* [WHAT IS BEING ASKED]
Rewrite the data below with every "Task" changed to "Goal" and all else left as is. Omit the pictures from your answer.

* [RECORDS TO PROCESS]
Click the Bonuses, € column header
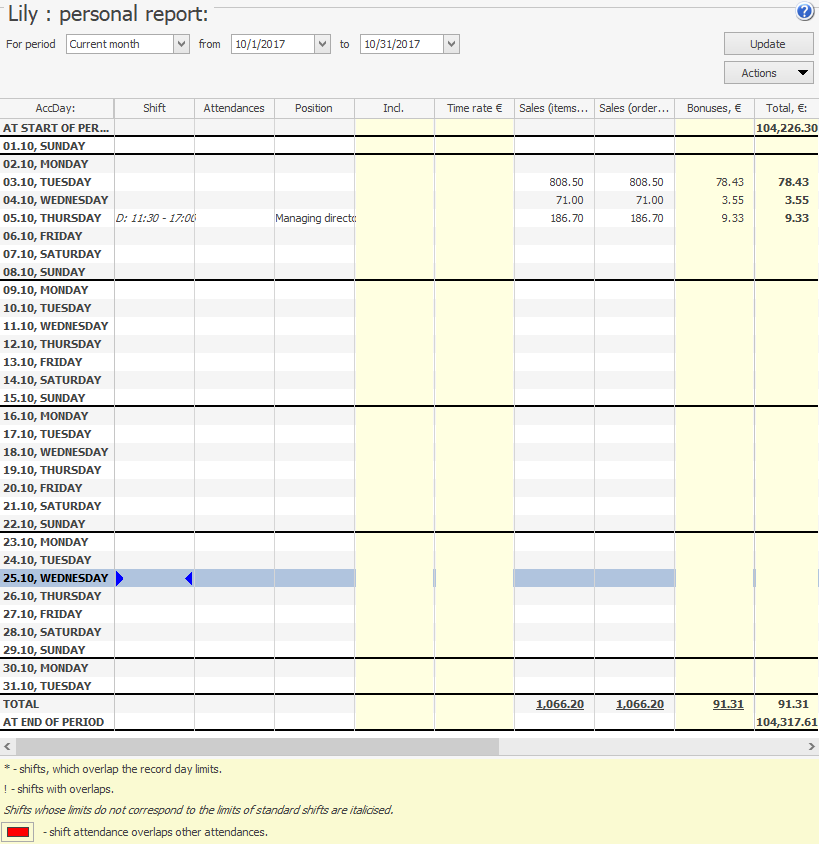Viewport: 819px width, 844px height. click(x=714, y=108)
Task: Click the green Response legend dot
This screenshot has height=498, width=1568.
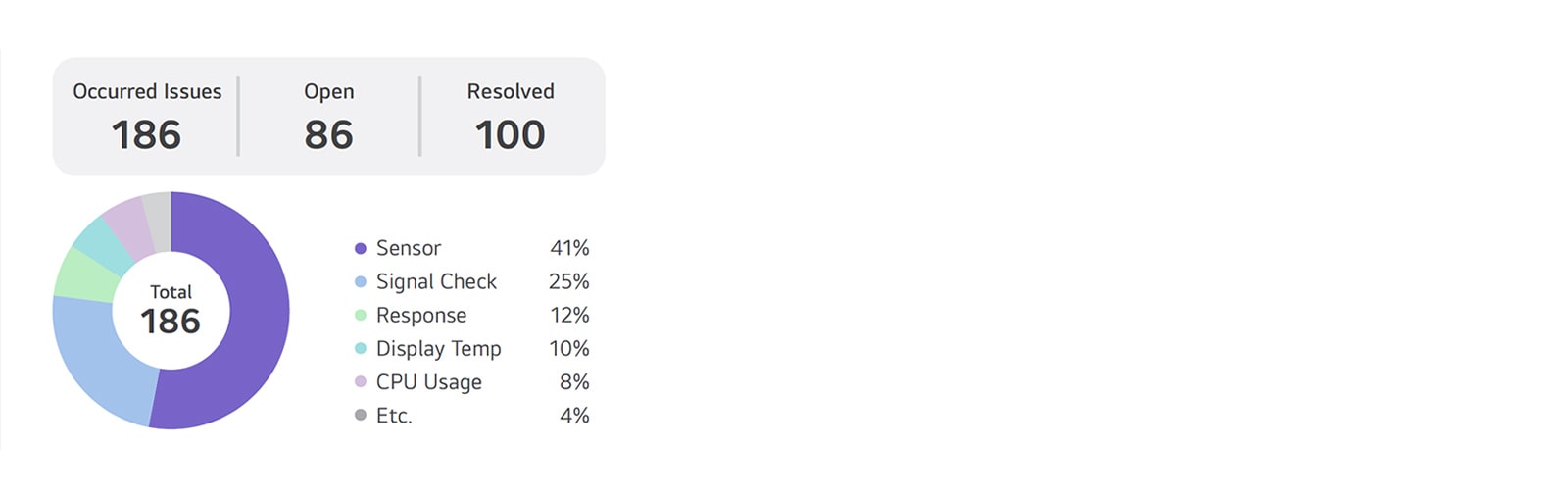Action: pos(361,316)
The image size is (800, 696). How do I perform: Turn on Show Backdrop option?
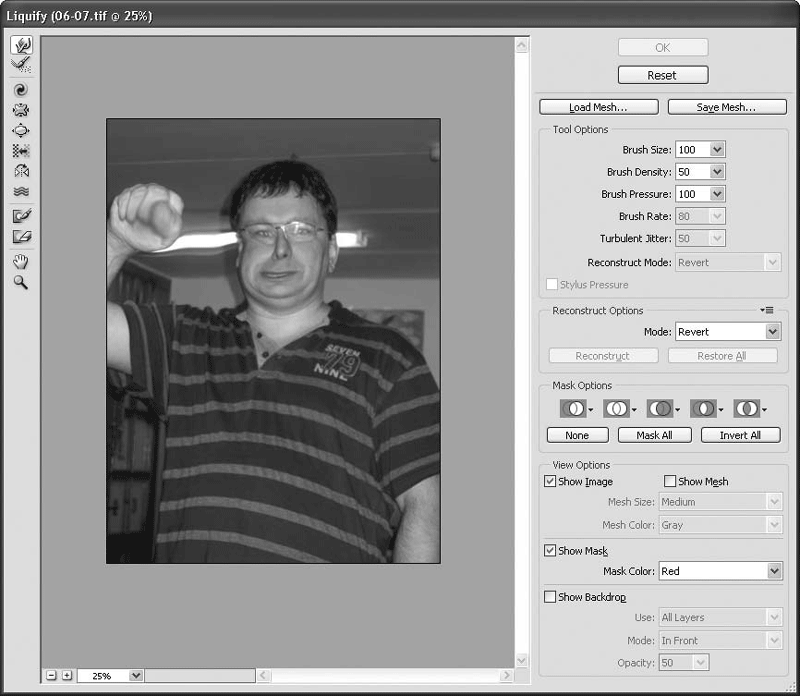point(550,597)
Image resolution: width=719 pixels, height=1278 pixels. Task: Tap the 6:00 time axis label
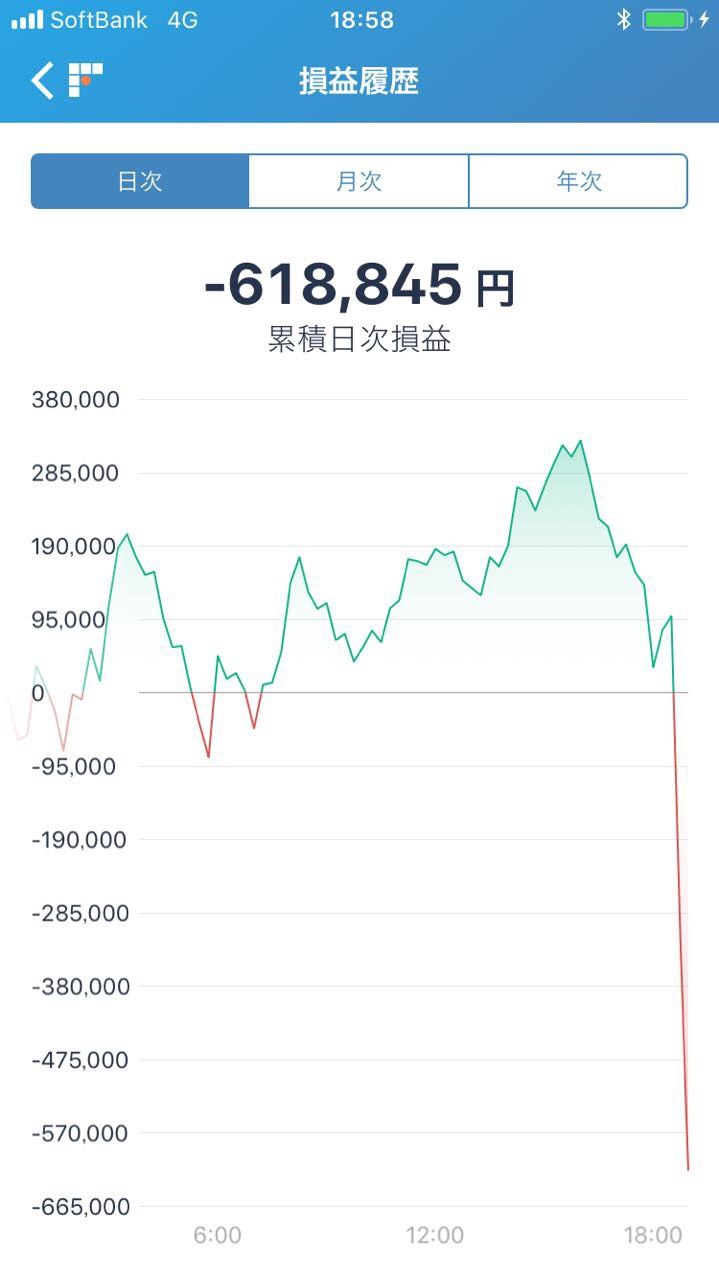(x=217, y=1235)
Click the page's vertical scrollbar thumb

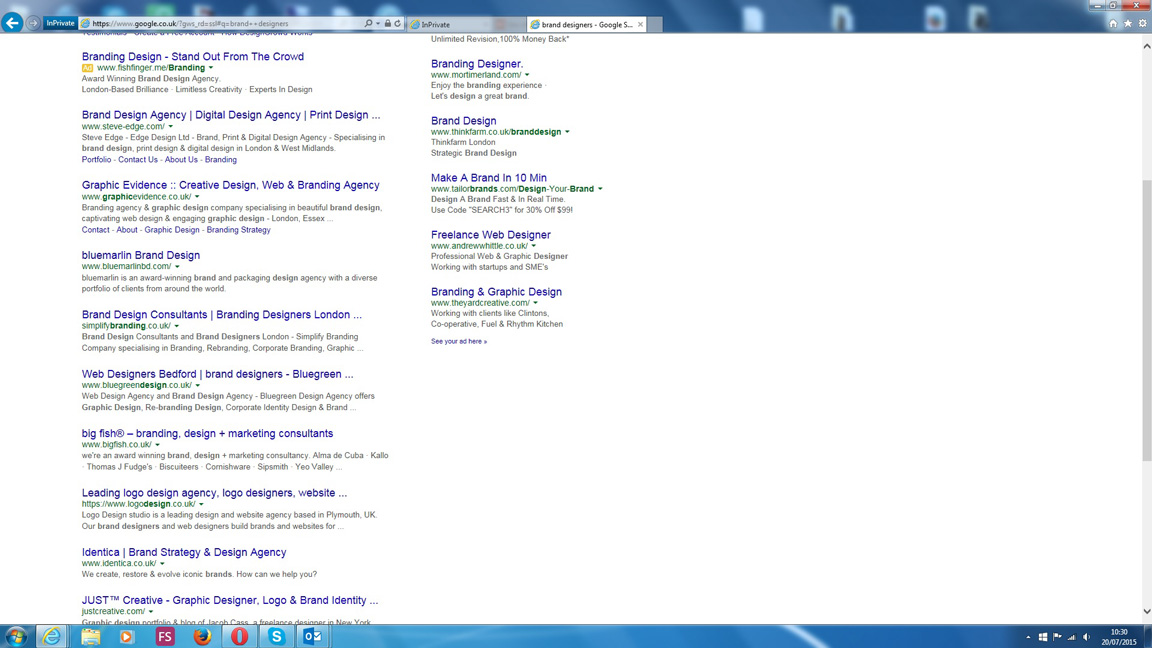(x=1146, y=320)
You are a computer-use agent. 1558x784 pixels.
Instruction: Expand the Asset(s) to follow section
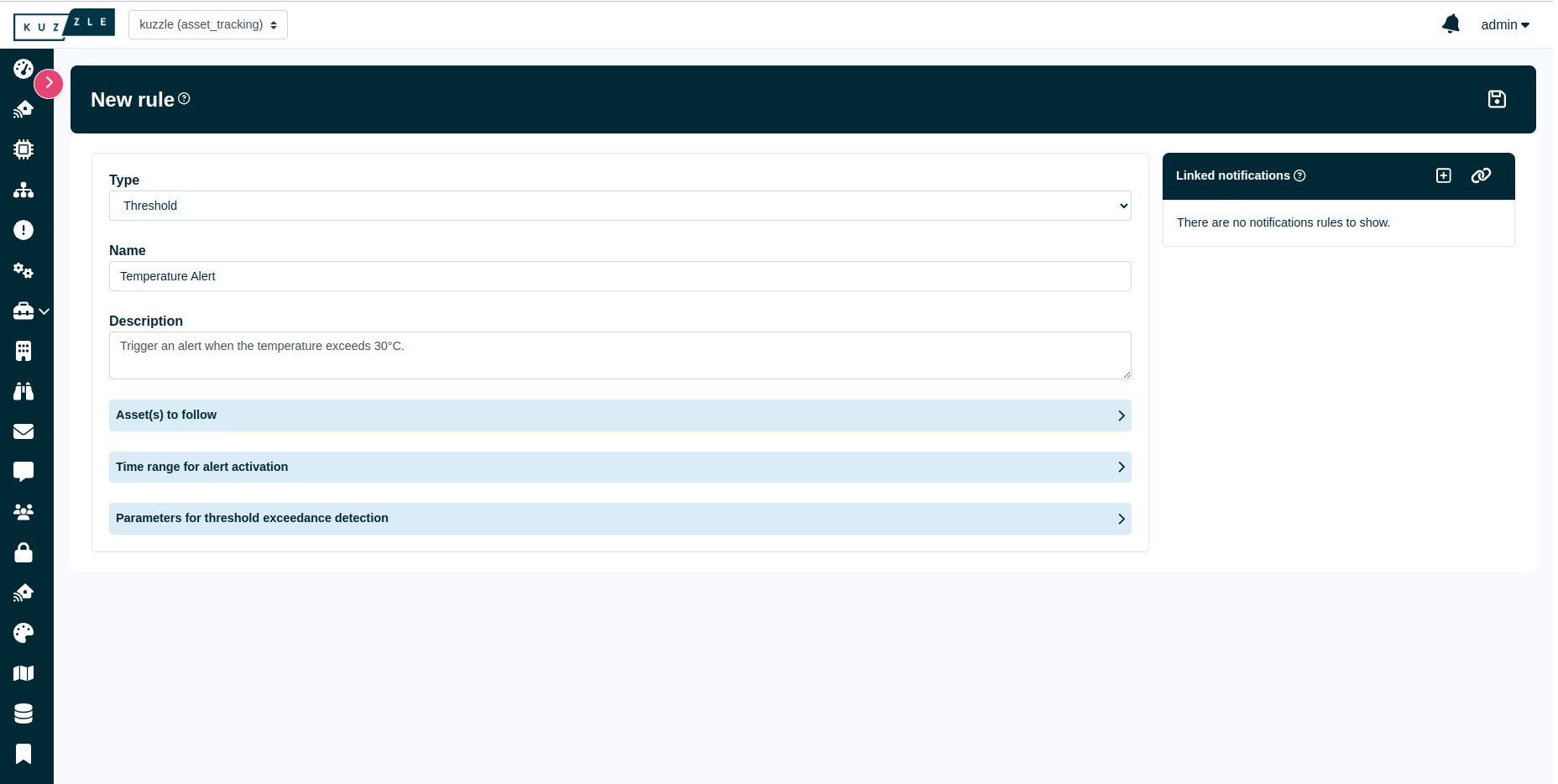tap(620, 416)
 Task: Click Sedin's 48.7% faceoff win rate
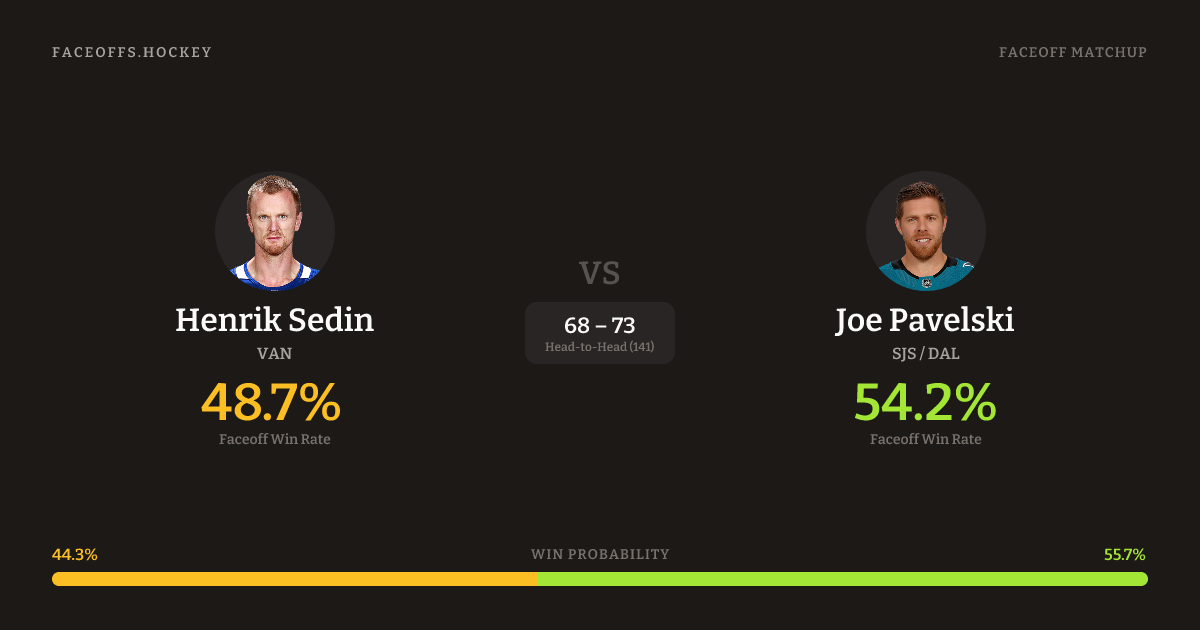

* [EXERCISE ANSWER]
Click the Bonuses, € column header
Viewport: 819px width, 844px height. click(x=714, y=108)
Goal: Click the green Response legend dot
This screenshot has height=498, width=1568.
Action: pos(361,316)
The image size is (800, 696). How do I perform: Turn on Show Backdrop option?
point(550,597)
Image resolution: width=719 pixels, height=1278 pixels. Goal: Tap the 6:00 time axis label
(x=217, y=1235)
Click the page's vertical scrollbar thumb

(x=1146, y=320)
You are a computer-use agent. 1558x784 pixels.
Instruction: Expand the Asset(s) to follow section
tap(620, 416)
 Goal: Click Sedin's 48.7% faceoff win rate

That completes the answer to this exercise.